(Parigi) 23 febbraio 1859
Mio caro amico, Vi ringrazio per la vostra gentile lettera.
In effetti ritengo di essere stato bassamente (volgarmente) insultato dal sig. Babou; il che mi stupisce un po'. Dodici anni fa elaborò una teoria simile, da cui risultava che temevo di compromettermi. Egli la tiene in serbo, e l'applica per l'occasione. Quest'uomo mi pare invidioso, ed ha una mente contorta.
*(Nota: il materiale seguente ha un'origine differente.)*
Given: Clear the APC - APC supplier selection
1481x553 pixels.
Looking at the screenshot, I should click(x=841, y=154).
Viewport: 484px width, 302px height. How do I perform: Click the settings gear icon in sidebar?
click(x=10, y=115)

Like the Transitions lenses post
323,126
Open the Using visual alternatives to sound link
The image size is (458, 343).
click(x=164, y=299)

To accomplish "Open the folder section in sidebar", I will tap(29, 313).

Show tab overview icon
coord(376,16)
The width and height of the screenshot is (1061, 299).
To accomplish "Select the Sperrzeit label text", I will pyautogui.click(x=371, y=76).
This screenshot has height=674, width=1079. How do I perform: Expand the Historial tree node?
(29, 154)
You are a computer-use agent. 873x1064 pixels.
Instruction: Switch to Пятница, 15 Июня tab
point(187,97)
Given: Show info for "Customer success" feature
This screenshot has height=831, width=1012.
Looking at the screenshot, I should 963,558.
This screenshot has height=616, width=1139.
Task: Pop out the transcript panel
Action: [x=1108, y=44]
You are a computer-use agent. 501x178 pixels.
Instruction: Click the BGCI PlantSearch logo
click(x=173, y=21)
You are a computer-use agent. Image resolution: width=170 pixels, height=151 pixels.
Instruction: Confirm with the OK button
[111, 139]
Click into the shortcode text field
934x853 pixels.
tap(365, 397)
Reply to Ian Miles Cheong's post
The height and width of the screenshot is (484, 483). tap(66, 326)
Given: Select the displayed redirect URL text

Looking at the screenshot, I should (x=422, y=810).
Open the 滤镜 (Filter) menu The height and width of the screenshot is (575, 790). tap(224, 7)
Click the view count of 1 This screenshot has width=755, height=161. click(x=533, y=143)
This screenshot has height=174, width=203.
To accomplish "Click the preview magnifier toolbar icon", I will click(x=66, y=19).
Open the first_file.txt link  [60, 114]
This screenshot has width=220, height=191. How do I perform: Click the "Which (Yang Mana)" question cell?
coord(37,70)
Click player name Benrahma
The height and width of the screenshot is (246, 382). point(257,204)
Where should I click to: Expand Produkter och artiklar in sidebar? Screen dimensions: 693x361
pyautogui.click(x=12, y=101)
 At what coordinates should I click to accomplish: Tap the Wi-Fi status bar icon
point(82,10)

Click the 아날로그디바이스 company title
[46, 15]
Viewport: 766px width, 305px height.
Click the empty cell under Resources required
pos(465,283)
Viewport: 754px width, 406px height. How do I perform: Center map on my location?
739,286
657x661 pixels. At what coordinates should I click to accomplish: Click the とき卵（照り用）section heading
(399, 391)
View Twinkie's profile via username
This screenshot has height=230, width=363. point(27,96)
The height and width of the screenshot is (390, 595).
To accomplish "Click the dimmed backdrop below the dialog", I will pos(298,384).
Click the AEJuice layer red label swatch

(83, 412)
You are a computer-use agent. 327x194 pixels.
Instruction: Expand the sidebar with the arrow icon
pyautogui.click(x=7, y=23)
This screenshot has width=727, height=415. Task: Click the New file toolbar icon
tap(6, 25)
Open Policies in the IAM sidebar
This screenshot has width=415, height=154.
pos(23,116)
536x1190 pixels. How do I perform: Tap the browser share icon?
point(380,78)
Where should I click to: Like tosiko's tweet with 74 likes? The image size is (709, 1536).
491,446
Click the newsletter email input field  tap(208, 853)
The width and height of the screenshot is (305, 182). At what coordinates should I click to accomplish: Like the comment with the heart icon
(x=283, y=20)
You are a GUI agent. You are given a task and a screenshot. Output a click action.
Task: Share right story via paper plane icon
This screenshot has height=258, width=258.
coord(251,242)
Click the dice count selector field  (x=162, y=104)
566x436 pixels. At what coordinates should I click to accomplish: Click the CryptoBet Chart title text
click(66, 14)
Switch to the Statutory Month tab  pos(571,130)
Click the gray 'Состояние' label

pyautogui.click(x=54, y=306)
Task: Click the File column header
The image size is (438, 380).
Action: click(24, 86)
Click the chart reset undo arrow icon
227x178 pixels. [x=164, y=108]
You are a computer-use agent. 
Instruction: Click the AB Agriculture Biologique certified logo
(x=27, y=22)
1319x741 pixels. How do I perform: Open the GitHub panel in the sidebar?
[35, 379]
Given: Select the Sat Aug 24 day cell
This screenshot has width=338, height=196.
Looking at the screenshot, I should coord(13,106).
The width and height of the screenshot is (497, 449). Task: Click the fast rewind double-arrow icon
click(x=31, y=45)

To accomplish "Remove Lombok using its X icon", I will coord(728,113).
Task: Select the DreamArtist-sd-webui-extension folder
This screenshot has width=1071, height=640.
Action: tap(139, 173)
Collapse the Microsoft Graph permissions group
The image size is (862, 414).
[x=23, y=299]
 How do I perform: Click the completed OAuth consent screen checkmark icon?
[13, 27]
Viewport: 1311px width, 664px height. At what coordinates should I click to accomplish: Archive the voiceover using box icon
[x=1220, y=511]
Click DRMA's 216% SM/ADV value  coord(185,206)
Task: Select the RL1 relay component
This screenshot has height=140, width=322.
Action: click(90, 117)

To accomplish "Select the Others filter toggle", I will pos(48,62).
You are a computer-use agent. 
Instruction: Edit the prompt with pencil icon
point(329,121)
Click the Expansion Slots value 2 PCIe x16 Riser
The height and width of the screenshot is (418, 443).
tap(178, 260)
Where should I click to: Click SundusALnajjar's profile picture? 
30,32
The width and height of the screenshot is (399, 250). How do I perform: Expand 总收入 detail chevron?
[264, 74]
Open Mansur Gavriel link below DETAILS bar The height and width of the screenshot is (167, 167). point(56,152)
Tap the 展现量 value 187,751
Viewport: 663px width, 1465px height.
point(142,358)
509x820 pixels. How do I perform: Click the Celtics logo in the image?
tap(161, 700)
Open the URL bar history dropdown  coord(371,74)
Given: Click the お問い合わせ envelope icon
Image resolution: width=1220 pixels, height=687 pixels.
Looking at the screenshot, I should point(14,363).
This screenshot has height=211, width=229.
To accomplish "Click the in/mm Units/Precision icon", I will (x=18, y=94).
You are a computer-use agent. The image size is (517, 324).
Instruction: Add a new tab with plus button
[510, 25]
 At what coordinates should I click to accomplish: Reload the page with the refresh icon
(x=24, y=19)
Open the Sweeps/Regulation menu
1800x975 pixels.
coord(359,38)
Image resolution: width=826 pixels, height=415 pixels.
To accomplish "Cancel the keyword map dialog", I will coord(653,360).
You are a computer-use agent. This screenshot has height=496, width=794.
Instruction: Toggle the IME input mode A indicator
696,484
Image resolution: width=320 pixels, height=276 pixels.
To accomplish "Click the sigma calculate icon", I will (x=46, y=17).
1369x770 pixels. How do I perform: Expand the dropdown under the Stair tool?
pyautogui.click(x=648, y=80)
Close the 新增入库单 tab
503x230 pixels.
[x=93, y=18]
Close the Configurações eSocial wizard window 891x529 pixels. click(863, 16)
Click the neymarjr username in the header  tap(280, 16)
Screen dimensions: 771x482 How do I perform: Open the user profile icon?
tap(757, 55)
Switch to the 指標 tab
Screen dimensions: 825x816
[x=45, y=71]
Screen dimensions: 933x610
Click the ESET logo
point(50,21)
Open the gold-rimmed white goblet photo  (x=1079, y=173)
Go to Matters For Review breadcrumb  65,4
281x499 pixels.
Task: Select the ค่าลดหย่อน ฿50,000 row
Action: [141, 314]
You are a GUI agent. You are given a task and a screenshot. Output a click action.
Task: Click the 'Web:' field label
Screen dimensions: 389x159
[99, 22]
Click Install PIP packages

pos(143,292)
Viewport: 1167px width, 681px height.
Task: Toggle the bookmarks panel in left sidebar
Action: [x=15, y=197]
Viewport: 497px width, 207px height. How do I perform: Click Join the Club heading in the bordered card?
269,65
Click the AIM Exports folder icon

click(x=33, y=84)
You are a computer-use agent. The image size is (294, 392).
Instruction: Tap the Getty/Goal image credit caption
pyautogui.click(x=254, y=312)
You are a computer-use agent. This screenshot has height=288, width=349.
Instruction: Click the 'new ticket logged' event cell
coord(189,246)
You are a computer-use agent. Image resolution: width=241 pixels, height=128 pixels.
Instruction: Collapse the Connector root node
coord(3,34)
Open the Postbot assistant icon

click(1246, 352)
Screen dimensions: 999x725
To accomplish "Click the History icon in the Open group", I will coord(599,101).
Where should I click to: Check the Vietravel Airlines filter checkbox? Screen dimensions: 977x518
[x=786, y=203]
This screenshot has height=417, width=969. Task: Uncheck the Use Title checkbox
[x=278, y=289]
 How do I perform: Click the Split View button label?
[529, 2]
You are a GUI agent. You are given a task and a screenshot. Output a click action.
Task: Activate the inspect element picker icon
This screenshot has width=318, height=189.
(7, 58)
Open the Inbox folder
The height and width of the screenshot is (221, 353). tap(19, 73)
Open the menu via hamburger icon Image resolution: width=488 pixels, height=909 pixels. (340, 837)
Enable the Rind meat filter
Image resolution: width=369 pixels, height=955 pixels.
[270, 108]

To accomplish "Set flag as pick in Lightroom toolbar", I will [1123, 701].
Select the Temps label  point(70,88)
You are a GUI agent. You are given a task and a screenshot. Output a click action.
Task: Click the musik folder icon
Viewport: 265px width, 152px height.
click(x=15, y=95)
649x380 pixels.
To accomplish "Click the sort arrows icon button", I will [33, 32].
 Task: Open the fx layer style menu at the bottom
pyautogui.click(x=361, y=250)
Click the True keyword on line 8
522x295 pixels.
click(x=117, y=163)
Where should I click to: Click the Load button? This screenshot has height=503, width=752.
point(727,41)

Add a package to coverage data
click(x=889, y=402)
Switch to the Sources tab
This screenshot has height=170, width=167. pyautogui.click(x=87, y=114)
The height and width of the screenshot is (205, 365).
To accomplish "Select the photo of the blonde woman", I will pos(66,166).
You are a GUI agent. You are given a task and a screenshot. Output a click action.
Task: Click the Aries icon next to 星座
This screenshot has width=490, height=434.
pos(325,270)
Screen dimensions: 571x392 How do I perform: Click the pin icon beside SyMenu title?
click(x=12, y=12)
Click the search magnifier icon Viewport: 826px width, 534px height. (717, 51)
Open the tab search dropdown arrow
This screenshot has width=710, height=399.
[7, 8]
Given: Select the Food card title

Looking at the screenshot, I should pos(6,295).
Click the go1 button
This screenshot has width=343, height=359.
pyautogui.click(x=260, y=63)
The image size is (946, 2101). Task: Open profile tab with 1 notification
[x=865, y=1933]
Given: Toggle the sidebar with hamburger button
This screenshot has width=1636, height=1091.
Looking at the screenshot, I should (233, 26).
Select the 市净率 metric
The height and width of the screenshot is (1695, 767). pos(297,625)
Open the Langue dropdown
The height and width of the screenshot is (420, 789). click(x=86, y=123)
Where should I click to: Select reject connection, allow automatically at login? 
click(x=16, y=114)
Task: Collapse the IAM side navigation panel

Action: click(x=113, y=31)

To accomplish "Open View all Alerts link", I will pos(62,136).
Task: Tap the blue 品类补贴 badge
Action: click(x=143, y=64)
Ai giorni nostri, l'Invidia non porta serpenti sulla testa, ma ha un colorito da couperose, mostra un sorriso che somiglia a una smorfia, e soffre, cercando di essere gradevole, per il fatto di portare uno di quei nomi che non susciteranno mai un clamore: giacché si chiama Babou.
Mi ha già attaccato una volta sull'Atheum a proposito della migliore amica che io avessi Madame d'Arbouville, e, parlando di un ritratto di questa donna affascinante e rimpianta fatto da de Barante, e che è una vera nullità, egli ha dichiarato quel ritratto ben superiore a quello che io avessi fatto, che io avrei potuto fare, se ne avessi fatto uno (...).Lavorate, mio caro amico, placate l'animo; sappiate bene che siete dotato a sufficienza di spirito e distinzione da non dovervi mai preoccupare di provare agli altri che ne avete abbastanza.